Pourquoi le syndic bénévole est rarement une bonne idée ?

Membre obligatoire dans une copropriété, le syndic peut être bénévole. Dans ce cas, la mission est assurée soit par un copropriétaire soit par un conjoint qui bénéficie de l’expérience nécessaire afin d’occuper le poste. Non payé, il effectue toutes les tâches que ferait un syndic professionnel. Sur le papier, tout semble séduisant, mais dans la pratique, cela se complique.

Un manque d’objectivité certain

Il ne faut jamais négliger le rôle de médiateur que revêt un gestionnaire de copropriété. Quand un conflit de voisinage survient, c’est lui qui calme les protagonistes et donne la décision en se basant sur le règlement intérieur. Quand le syndic est un copropriétaire, il ne peut pas avoir cette neutralité, encore plus s’il est concerné directement par le conflit. Des soucis similaires surviennent aussi lors des assemblées générales quand des désaccords surviennent sur les travaux à prévoir, la modification du règlement, le montant des charges annuelles…

Une complexité à tout connaître

Pour être un bon syndic, il faut à la fois posséder des compétences comptables et administratives, des connaissances de la législation et avoir un réseau de prestataires. Pour un grand syndic à Paris, c’est facile de recueillir ces qualités. Pour un bénévole retraité ou salarié toute la journée, même empreint d’une grande volonté, c’est difficile de les réunir. Ces manques peuvent être dommageables et entraîner des problèmes financiers. Il n’a pas non plus le temps et la méthode pour assurer une veille complète du secteur.

Une dépendance de la copropriété

Remettre toutes les clés de la résidence à une seule personne s’apparente à un risque. En effet, quand vous signez un contrat avec un syndic de copropriété, il s’engage à réaliser toutes les missions comprises qu’importe la situation. Si son gestionnaire part en vacances, une autre personne prend le relais. La même chose arrive s’il connait des problèmes de santé ou quitte son poste du jour au lendemain.

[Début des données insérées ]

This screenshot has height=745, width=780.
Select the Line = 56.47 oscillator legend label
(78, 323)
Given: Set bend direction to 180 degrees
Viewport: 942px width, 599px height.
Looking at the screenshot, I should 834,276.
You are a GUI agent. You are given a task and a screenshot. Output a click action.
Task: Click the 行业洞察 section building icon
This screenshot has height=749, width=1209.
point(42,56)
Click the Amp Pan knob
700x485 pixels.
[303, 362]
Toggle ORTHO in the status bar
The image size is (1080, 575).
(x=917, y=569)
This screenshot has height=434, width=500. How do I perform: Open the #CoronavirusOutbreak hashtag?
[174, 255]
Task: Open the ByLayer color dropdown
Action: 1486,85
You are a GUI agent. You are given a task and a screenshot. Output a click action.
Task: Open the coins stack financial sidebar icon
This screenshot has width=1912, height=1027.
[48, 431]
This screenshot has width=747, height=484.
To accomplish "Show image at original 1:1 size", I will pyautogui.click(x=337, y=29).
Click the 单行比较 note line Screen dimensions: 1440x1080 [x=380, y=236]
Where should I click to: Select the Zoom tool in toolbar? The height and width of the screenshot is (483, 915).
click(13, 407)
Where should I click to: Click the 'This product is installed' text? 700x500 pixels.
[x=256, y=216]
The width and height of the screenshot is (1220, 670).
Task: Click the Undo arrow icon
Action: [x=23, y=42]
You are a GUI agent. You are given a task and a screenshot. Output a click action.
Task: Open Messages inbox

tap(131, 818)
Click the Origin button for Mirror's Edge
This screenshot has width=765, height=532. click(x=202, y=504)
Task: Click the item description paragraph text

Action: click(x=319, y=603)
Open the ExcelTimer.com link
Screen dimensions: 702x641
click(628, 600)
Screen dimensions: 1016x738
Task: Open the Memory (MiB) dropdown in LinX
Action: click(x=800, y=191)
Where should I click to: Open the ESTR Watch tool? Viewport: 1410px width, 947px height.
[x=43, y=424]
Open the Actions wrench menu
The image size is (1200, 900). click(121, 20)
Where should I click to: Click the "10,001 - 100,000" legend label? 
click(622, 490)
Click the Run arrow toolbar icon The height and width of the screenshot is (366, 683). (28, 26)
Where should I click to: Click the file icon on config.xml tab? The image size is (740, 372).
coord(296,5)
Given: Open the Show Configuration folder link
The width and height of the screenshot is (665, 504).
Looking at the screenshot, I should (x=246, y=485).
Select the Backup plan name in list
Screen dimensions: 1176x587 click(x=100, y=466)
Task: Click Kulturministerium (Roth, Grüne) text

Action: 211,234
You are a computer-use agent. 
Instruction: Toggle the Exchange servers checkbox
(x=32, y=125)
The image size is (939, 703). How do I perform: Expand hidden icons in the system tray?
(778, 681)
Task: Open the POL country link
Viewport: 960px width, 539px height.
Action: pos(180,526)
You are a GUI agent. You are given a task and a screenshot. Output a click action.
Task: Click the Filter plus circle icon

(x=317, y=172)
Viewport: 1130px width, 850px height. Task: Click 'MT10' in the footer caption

Vous n’avez pas cette garantie avec un syndic bénévole. La situation devient même très problématique si un accident tragique intervient (décès). La personne assurant la mission a ses habitudes de travail au niveau de la gestion des dossiers, des annotations, du rangement, etc. Il est alors très compliqué de prendre sa relève. Un syndic professionnel vous facturera cette mission de transmission et vous gonflerez considérablement les honoraires sur la première année. Le manque se fait aussi ressentir quand il est absent et qu’un dépannage ou une action rapide du syndic est requis.